Fixing Bad Genes: A First!

By Shlomo Maital

Shoukhrat Mitalipov  

   Virtually at the same time — President Trump proposes legislation to limit immigration to the U.S. and an immigrant from Kazakhstan named Shoukhrat Mitalipov manages, for the first time, to ‘edit’ mutated genes in embryos and ‘cure’ genetic disease, enabling the babies to be born healthy.

     This is hugely significant. Parents who undergo genetic testing, and who test their unborn babies, are at times tragically told: Your unborn infant carries a ‘bad’ gene that will make him sick or even die.

       The parents ask: What can we do?

       The tragic answer, until now — Nothing. Abort or —     accept its fate.

         There have been 3 previous published instances of gene editing, all in China.   According to MIT Technology Review:   “Now Mitalipov is believed to have broken new ground both in the number of embryos experimented upon and by demonstrating that it is possible to safely and efficiently correct defective genes that cause inherited diseases. Although none of the embryos were allowed to develop for more than a few days—and there was never any intention of implanting them into a womb—the experiments are a milestone on what may prove to be an inevitable journey toward the birth of the first genetically modified humans.”

   How did he do it?

   Mitalipov and his team used CRISPR Clustered regularly interspaced short palindromic repeats. CRISPR is now the dominant technology for gene editing. Try as I might, I do not know enough biology to explain how it works. The initial work was done in Japan, at Osaka University.

     CRISPR often makes mistakes – disastrous if you are trying to heal a bad gene. Mitalipov figured out how to avoid those mistakes.

   Who is he?

   “Born in Kazakhstan when it was part of the former Soviet Union, Mitalipov has for years pushed scientific boundaries. In 2007, he unveiled the world’s first cloned monkeys. Then, in 2013, he created human embryos through cloning, as a way of creating patient-specific stem cells.”

       Is it coincidence that Mitalipov is an immigrant? I don’t think so. By definition an outsider,   such ‘outsiders’ try daring things that those comfortably within the establishment might not.

     Is there any reason to worry?

   Yes.  We can genetically modify embryos. We can do this to cure gene defects – or to modify embryos to make taller kids (NBA), smarter kids (Einsteins), or handsomer kids, or blonde kids… etc.

       “Some critics say germline experiments could open the floodgates to a brave new world of “designer babies” engineered with genetic enhancements—a prospect bitterly opposed by a range of religious organizations, civil society groups, and biotech companies.  The U.S. intelligence community last year called CRISPR a potential “weapon of mass destruction.”

[AIM OF THE EXERCISE] From the gene-editing article above, copy out word for word the passage starting with "Fixing Bad Genes: A" and going on through "or even die.".

[DATA EXCERPT]
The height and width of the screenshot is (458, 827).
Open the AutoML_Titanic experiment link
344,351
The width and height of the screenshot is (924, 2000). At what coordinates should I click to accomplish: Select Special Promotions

[SOLUTION FOR THIS PROBLEM]
Fixing Bad Genes: A First!

By Shlomo Maital

Shoukhrat Mitalipov  

   Virtually at the same time — President Trump proposes legislation to limit immigration to the U.S. and an immigrant from Kazakhstan named Shoukhrat Mitalipov manages, for the first time, to ‘edit’ mutated genes in embryos and ‘cure’ genetic disease, enabling the babies to be born healthy.

     This is hugely significant. Parents who undergo genetic testing, and who test their unborn babies, are at times tragically told: Your unborn infant carries a ‘bad’ gene that will make him sick or even die.